A Superior Court judge awarded $20 million in punitive damages — in addition to nearly $15 million previously awarded by a jury in compensatory damages — to Connecticut auto repair shop owners in their 10-year legal battle against The Hartford.
The Auto Body Association of Connecticut, which comprises more than 1,000 auto body shops, filed a lawsuit in 2003 against Hartford Fire Insurance Co., which is part of The Hartford Financial Services Group.
The association alleged that The Hartford engaged in a pattern of unfair and deceptive acts and practices, violating state law, by steering customers who had been in a crash to certain preferred auto body shops.

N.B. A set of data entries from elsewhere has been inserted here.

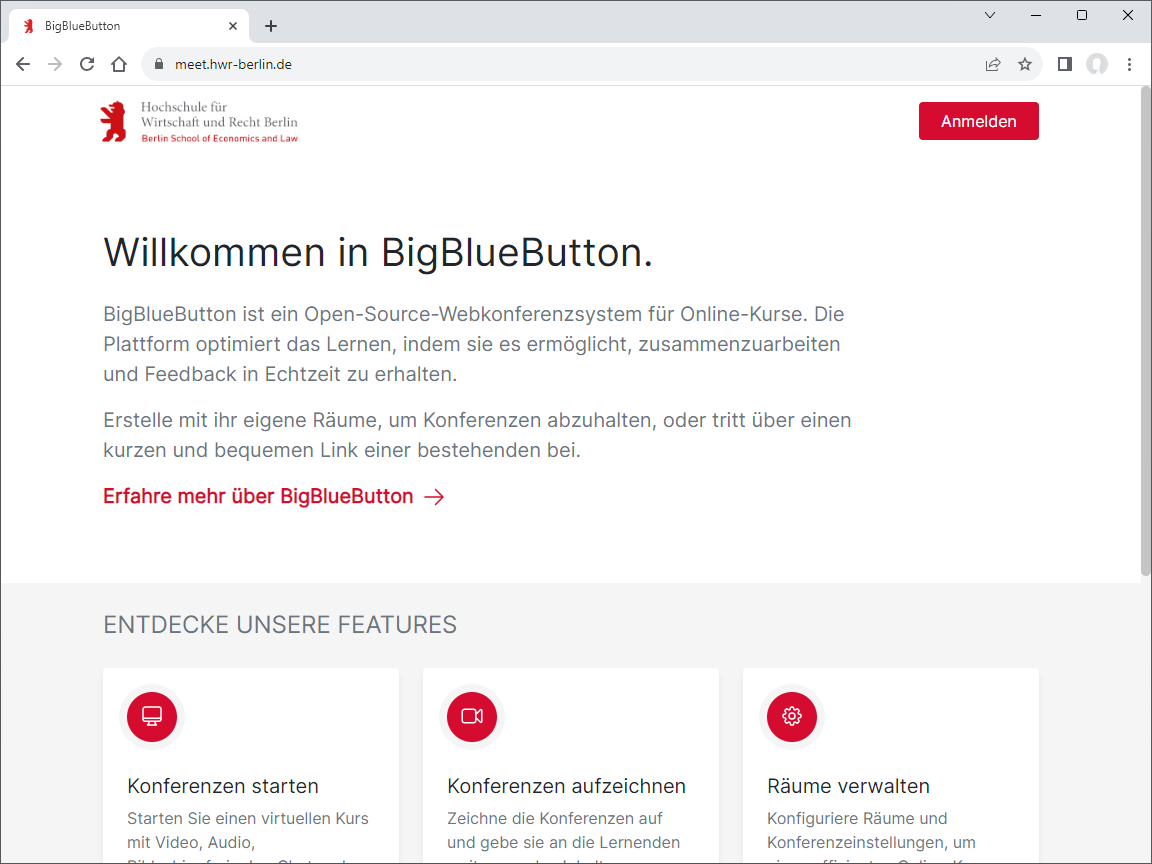The image size is (1152, 864).
Task: Navigate back with the left arrow
Action: [x=22, y=63]
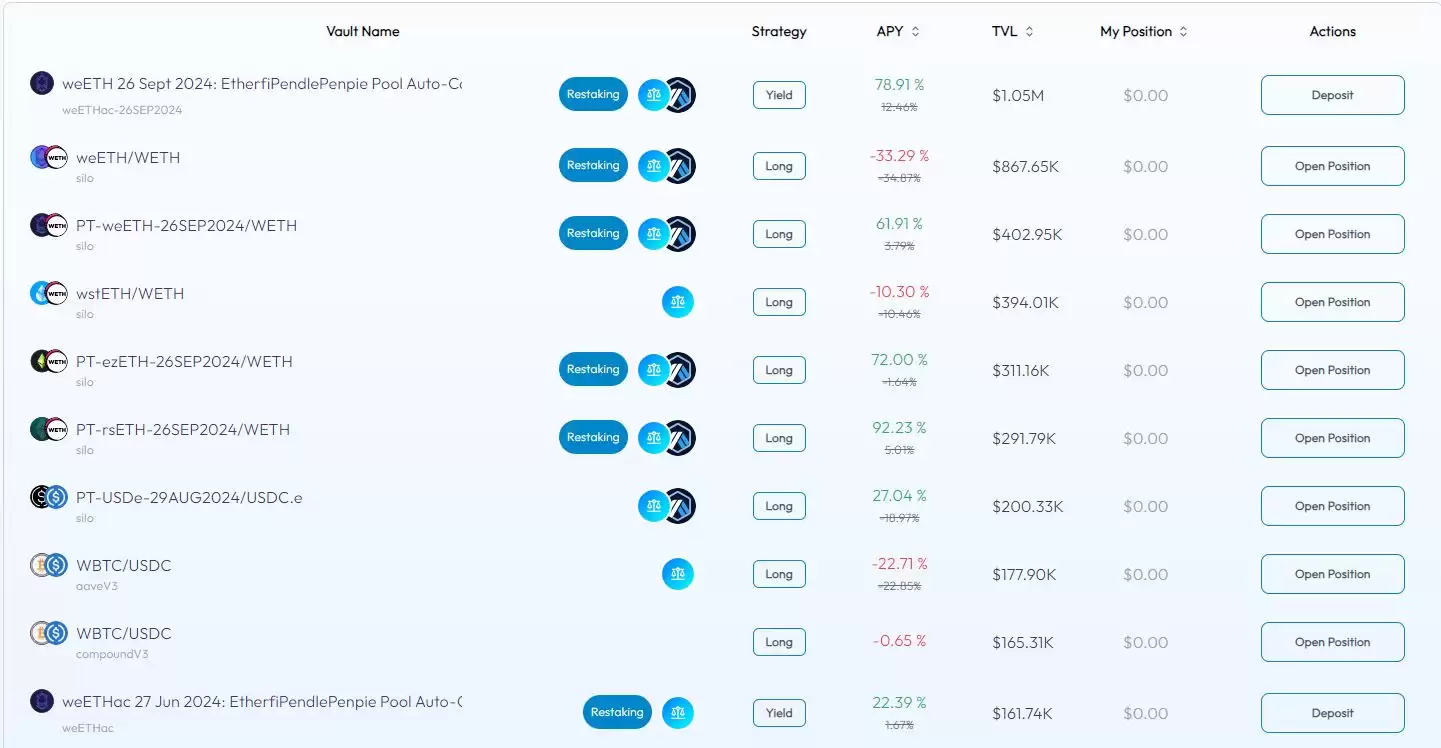Click the Long strategy badge for wstETH/WETH
This screenshot has width=1441, height=748.
point(779,302)
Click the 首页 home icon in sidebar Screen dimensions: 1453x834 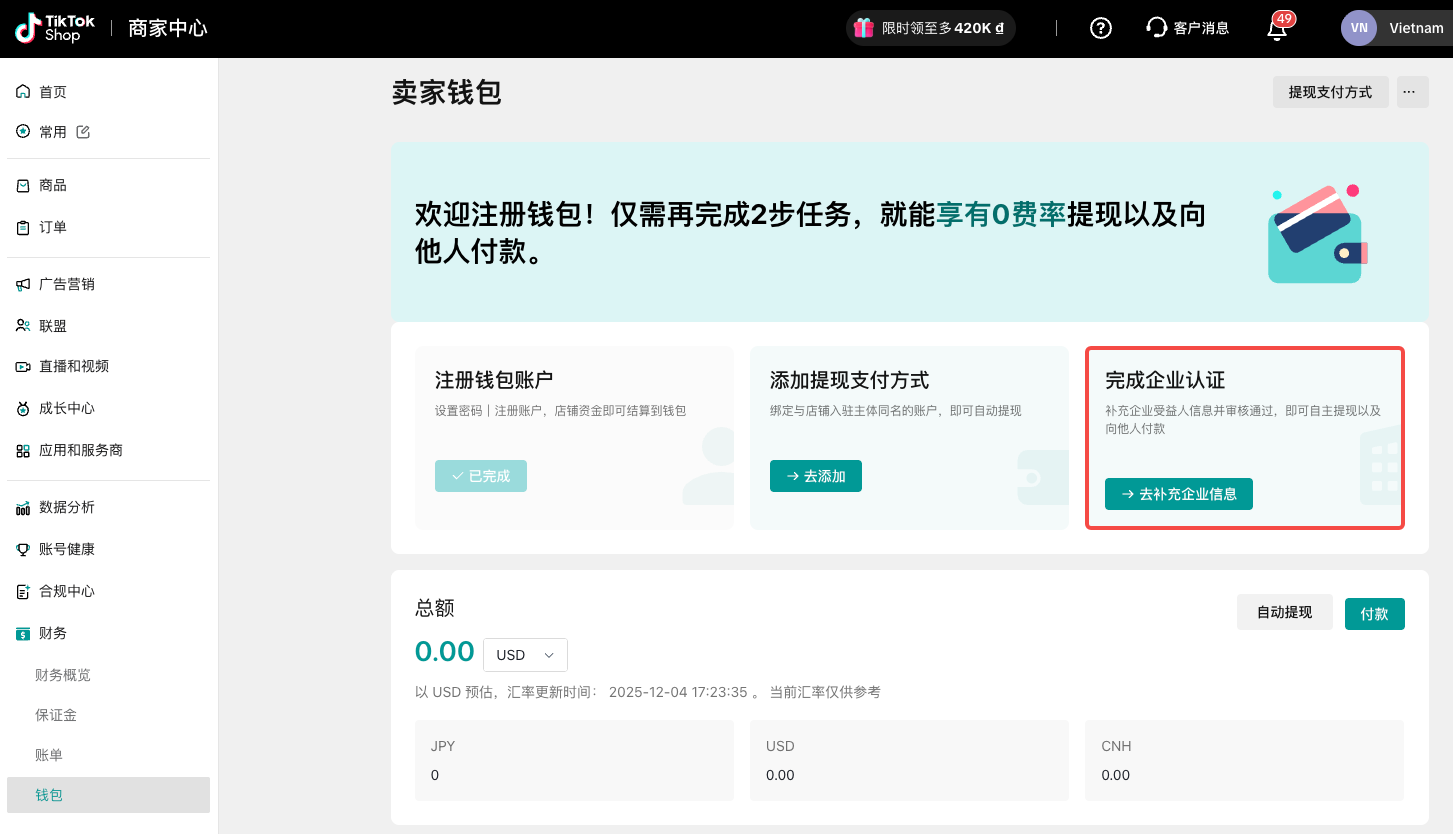point(23,92)
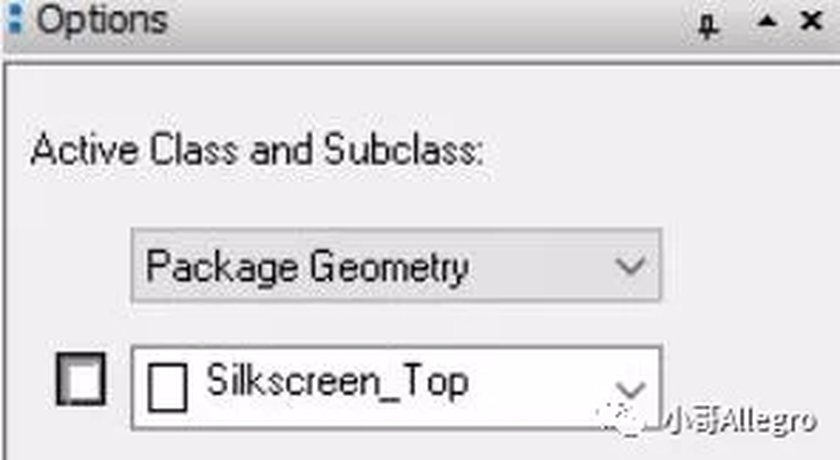Click blank space right of Package Geometry dropdown
The image size is (840, 460).
(x=750, y=265)
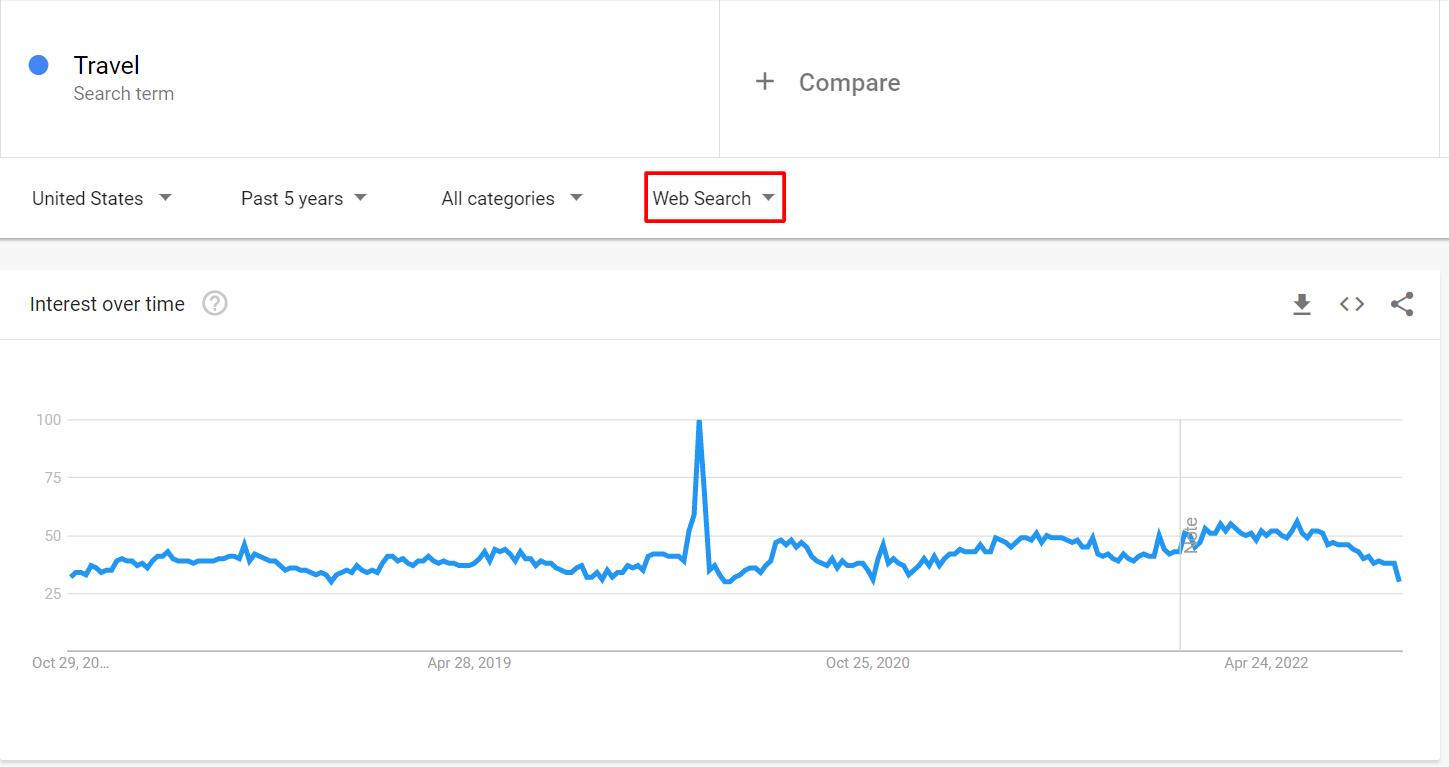Share the Interest over time chart
This screenshot has height=767, width=1449.
click(1402, 304)
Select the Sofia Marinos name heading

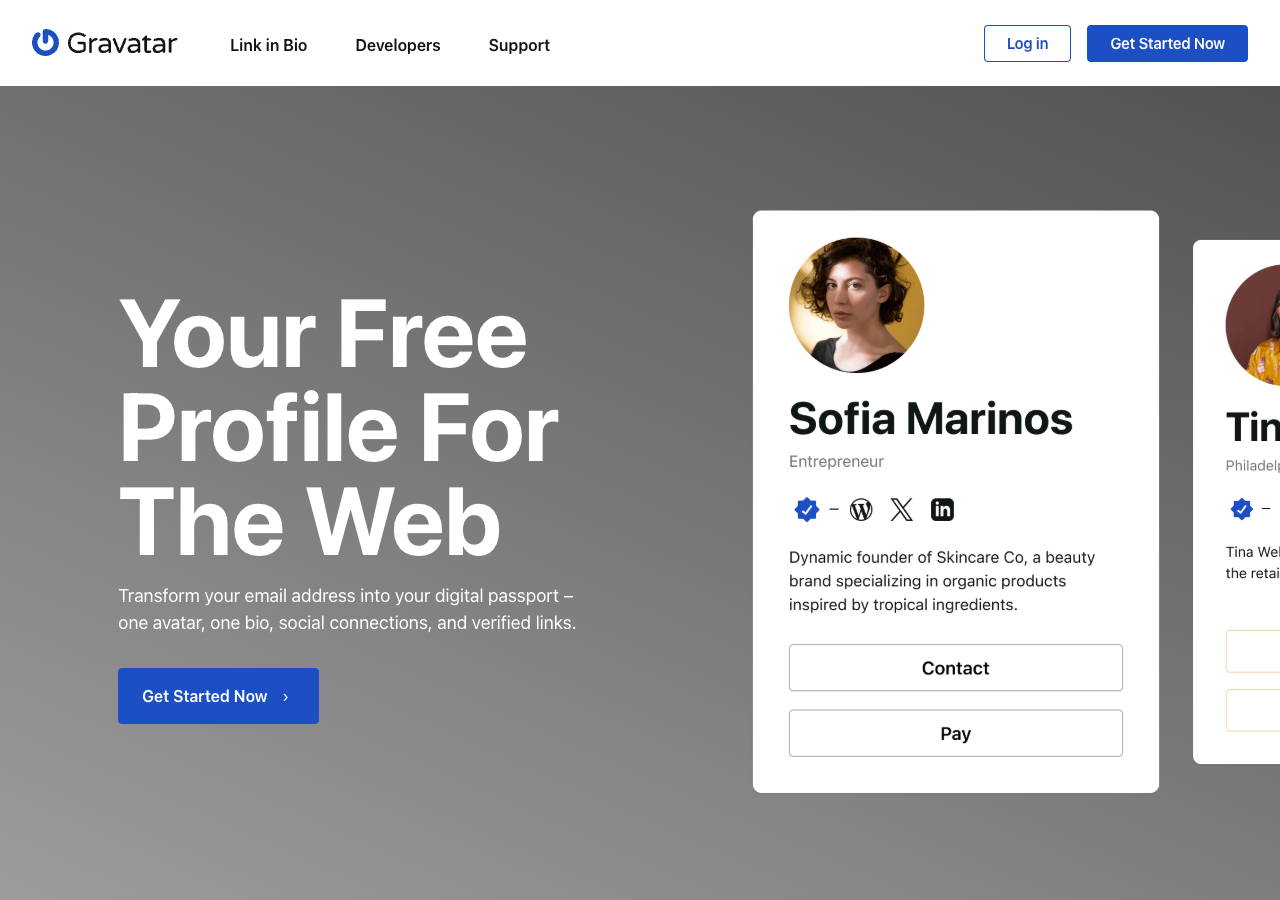tap(930, 420)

The lawsuit also alleged that The Hartford provided incentives to its appraisers to establish artificially low hourly rates for auto body repair work.
On Nov. 17, 2009, a jury hearing the case awarded $14.77 million to the auto body association, saying that the insurer engaged in a practice that resulted in a loss to the repair shops. Superior Court Judge Alfred J. Jennings Jr. added $20 million in punitive damages in a ruling on June 5.
The Hartford’s spokesman, Thomas Hambrick, said: “We are disappointed in the ruling and plan to appeal.”
None of the money has been paid to auto body repair shops yet. At the end of the legal process, there will be a fund of money that includes the $14.7 million in compensatory damages and the $20 million in punitive damages, said the auto body association’s attorney, David A. Slossberg of the firm Hurwitz, Sagarin, Slossberg & Knuff in Milford.
“In most class actions, when you have a common fund like that, you then allow each member of the class to apply and there will be a process that will be set up to distribute the money to members of the class,” Slossberg said.
Ultimately, payment will depend on whether The Hartford wins an appeal.